• **Task brief**
The required answer is an exact copy of every entry underneath.

• **Data in this exercise**

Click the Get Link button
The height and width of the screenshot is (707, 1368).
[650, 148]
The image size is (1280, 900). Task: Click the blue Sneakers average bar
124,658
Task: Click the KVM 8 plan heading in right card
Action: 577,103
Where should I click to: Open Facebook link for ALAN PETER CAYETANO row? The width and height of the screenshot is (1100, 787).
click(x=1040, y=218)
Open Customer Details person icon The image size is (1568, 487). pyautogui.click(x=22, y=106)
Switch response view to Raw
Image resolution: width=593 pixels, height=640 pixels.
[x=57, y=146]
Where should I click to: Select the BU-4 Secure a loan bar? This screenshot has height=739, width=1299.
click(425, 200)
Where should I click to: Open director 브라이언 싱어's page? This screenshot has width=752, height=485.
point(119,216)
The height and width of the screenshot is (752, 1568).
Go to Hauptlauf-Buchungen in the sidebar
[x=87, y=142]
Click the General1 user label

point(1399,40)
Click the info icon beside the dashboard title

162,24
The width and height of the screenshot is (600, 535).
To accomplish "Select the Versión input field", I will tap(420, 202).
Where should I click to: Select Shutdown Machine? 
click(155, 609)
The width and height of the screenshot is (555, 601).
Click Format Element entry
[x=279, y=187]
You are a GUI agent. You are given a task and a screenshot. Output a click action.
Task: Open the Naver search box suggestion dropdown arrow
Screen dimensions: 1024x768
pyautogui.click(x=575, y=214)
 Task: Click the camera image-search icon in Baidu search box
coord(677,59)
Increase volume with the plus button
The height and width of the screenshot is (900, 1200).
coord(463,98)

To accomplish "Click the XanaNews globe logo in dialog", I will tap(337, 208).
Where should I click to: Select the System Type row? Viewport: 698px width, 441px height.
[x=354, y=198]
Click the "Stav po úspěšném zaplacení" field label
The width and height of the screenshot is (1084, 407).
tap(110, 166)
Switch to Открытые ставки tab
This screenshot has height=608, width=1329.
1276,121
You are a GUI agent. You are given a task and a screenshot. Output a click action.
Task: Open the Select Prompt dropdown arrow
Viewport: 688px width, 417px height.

• **Reply to the task**
Click the Get Link button
The height and width of the screenshot is (707, 1368).
[650, 148]
The image size is (1280, 900). Task: Click the blue Sneakers average bar
124,658
Task: Click the KVM 8 plan heading in right card
Action: 577,103
Where should I click to: Open Facebook link for ALAN PETER CAYETANO row? The width and height of the screenshot is (1100, 787).
click(x=1040, y=218)
Open Customer Details person icon The image size is (1568, 487). pyautogui.click(x=22, y=106)
Switch response view to Raw
Image resolution: width=593 pixels, height=640 pixels.
[x=57, y=146]
Where should I click to: Select the BU-4 Secure a loan bar? This screenshot has height=739, width=1299.
click(425, 200)
Where should I click to: Open director 브라이언 싱어's page? This screenshot has width=752, height=485.
point(119,216)
The height and width of the screenshot is (752, 1568).
Go to Hauptlauf-Buchungen in the sidebar
[x=87, y=142]
Click the General1 user label

point(1399,40)
Click the info icon beside the dashboard title

162,24
The width and height of the screenshot is (600, 535).
To accomplish "Select the Versión input field", I will tap(420, 202).
Where should I click to: Select Shutdown Machine? 
click(155, 609)
The width and height of the screenshot is (555, 601).
Click Format Element entry
[x=279, y=187]
You are a GUI agent. You are given a task and a screenshot. Output a click action.
Task: Open the Naver search box suggestion dropdown arrow
Screen dimensions: 1024x768
pyautogui.click(x=575, y=214)
 Task: Click the camera image-search icon in Baidu search box
coord(677,59)
Increase volume with the plus button
The height and width of the screenshot is (900, 1200).
coord(463,98)

To accomplish "Click the XanaNews globe logo in dialog", I will tap(337, 208).
Where should I click to: Select the System Type row? Viewport: 698px width, 441px height.
[x=354, y=198]
Click the "Stav po úspěšném zaplacení" field label
The width and height of the screenshot is (1084, 407).
tap(110, 166)
Switch to Открытые ставки tab
This screenshot has height=608, width=1329.
1276,121
You are a GUI agent. You are given a task and a screenshot. Output a click action.
Task: Open the Select Prompt dropdown arrow
Viewport: 688px width, 417px height.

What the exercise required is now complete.